- EXERCISE DETAILS: In the records below, find each line holding the word "Download" and copy it.

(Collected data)

*** Begin section ***

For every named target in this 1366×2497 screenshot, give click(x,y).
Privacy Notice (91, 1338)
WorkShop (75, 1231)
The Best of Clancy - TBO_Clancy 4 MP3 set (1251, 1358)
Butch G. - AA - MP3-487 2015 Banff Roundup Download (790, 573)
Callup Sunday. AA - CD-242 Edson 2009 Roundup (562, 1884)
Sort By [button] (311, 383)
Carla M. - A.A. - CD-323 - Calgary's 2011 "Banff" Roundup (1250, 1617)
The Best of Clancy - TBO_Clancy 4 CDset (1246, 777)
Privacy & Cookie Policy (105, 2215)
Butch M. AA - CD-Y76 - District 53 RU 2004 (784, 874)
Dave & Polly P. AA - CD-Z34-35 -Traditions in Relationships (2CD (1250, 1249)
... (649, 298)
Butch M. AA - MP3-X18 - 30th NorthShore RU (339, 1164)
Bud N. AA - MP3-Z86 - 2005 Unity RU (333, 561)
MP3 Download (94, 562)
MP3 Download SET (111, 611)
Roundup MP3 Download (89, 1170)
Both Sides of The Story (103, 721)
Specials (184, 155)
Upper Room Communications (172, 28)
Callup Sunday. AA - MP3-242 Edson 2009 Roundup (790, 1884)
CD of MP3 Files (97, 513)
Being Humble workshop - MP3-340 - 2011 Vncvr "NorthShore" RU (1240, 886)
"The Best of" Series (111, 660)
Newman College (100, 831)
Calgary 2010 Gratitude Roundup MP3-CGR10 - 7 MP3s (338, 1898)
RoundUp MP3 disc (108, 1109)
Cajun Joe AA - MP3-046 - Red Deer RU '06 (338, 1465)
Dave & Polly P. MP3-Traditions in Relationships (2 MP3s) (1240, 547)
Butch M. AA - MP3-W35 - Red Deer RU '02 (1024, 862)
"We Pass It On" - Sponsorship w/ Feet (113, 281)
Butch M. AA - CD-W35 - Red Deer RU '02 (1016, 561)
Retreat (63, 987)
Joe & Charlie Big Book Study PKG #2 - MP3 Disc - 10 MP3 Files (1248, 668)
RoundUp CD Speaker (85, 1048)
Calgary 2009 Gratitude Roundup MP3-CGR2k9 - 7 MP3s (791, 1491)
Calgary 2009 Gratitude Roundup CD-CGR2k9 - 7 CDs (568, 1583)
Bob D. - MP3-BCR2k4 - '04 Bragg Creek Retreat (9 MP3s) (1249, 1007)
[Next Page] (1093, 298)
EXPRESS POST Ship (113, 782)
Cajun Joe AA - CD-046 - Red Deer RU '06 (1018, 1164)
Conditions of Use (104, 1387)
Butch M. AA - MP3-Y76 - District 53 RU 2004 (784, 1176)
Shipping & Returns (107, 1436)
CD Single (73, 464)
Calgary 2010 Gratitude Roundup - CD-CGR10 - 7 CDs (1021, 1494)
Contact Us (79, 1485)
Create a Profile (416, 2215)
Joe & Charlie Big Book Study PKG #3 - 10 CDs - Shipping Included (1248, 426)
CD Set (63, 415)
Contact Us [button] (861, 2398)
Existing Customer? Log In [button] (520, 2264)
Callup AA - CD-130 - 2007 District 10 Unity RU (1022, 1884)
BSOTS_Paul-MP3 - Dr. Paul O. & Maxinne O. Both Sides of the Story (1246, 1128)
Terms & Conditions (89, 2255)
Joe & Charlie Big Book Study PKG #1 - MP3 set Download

*** End section ***

- ANSWER FOR THIS EXERCISE:
Butch G. - AA - MP3-487 2015 Banff Roundup Download (790, 573)
MP3 Download (94, 562)
MP3 Download SET (111, 611)
Roundup MP3 Download (89, 1170)
Joe & Charlie Big Book Study PKG #1 - MP3 set Download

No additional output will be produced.